REGISTRO DOI: 10.5281/zenodo.10251134
Luana Soido Teixeira e Silva
1 INTRODUÇÃO
O presente artigo, apresentado como trabalho avaliativo à disciplina “Teoria Geral do Direito”, ministrada pelo Professor Plínio Valente Ramos Neto. Tem como objetivo elucidar alguns pontos a respeito da Teoria de John Rawls, sobretudo pela análise de duas obras de sua autoria: “Uma Teoria da Justiça” e “O Liberalismo Político”.
Apresenta-se conceitos como justiça como equidade – teoria contratualista de Rawls; equilíbrio reflexivo; posição original e véu da ignorância; consenso sobreposto; razão pública e privada; e a distinção entre o racional e o razoável na perspectiva de John Rawls.
2 JUSTIÇA COMO EQUIDADE – TEORIA CONTRATUALISTA DE JOHN RAWLS
John Rawls, em sua obra “Uma Teoria da Justiça”, publicada em 1971, trata em seu Capítulo I sobre a justiça como equidade. A ideia de equidade proposta por Rawls baseia-se em um modelo de instituição o qual deveria fomentar e aplicar o valor da justiça e dessa forma minimizar as discrepâncias sociais, sendo pactuada anteriormente às instituições, como forma contratual1.

******

TAREFAS A REALIZAR:
1: Transcreva do excerto sobre John Rawls a passagem que começa em "Apresenta-se conceitos como" e segue até "como forma contratual1.".
2: Segundo o excerto sobre John Rawls, em que ano foi publicada a obra “Uma Teoria da Justiça”?

******

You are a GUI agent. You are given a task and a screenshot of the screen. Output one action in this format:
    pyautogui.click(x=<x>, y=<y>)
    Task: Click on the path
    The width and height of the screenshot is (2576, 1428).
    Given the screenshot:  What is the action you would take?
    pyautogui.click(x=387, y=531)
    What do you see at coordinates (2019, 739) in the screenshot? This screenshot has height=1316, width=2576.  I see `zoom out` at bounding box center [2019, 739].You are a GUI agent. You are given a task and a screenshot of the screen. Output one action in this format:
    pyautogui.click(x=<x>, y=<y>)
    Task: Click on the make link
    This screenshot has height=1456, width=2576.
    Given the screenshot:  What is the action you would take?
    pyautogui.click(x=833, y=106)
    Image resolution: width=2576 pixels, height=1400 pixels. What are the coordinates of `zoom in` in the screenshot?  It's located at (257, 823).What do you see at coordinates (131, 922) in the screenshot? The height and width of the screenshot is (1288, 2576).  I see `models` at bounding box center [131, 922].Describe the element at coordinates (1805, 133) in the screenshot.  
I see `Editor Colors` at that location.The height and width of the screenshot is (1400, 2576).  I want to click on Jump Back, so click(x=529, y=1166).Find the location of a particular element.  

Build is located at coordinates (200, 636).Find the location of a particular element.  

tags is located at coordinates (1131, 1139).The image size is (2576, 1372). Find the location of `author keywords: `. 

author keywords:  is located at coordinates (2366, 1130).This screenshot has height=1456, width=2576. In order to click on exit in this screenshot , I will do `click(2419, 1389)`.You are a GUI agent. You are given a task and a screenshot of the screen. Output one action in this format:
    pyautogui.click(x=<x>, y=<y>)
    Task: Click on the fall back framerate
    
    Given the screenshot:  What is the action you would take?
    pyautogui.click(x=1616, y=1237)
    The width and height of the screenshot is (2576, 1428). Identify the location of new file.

******

RESPOSTAS POR TAREFA:
1:
Apresenta-se conceitos como justiça como equidade – teoria contratualista de Rawls; equilíbrio reflexivo; posição original e véu da ignorância; consenso sobreposto; razão pública e privada; e a distinção entre o racional e o razoável na perspectiva de John Rawls.
2 JUSTIÇA COMO EQUIDADE – TEORIA CONTRATUALISTA DE JOHN RAWLS
John Rawls, em sua obra “Uma Teoria da Justiça”, publicada em 1971, trata em seu Capítulo I sobre a justiça como equidade. A ideia de equidade proposta por Rawls baseia-se em um modelo de instituição o qual deveria fomentar e aplicar o valor da justiça e dessa forma minimizar as discrepâncias sociais, sendo pactuada anteriormente às instituições, como forma contratual1.

2: Em 1971.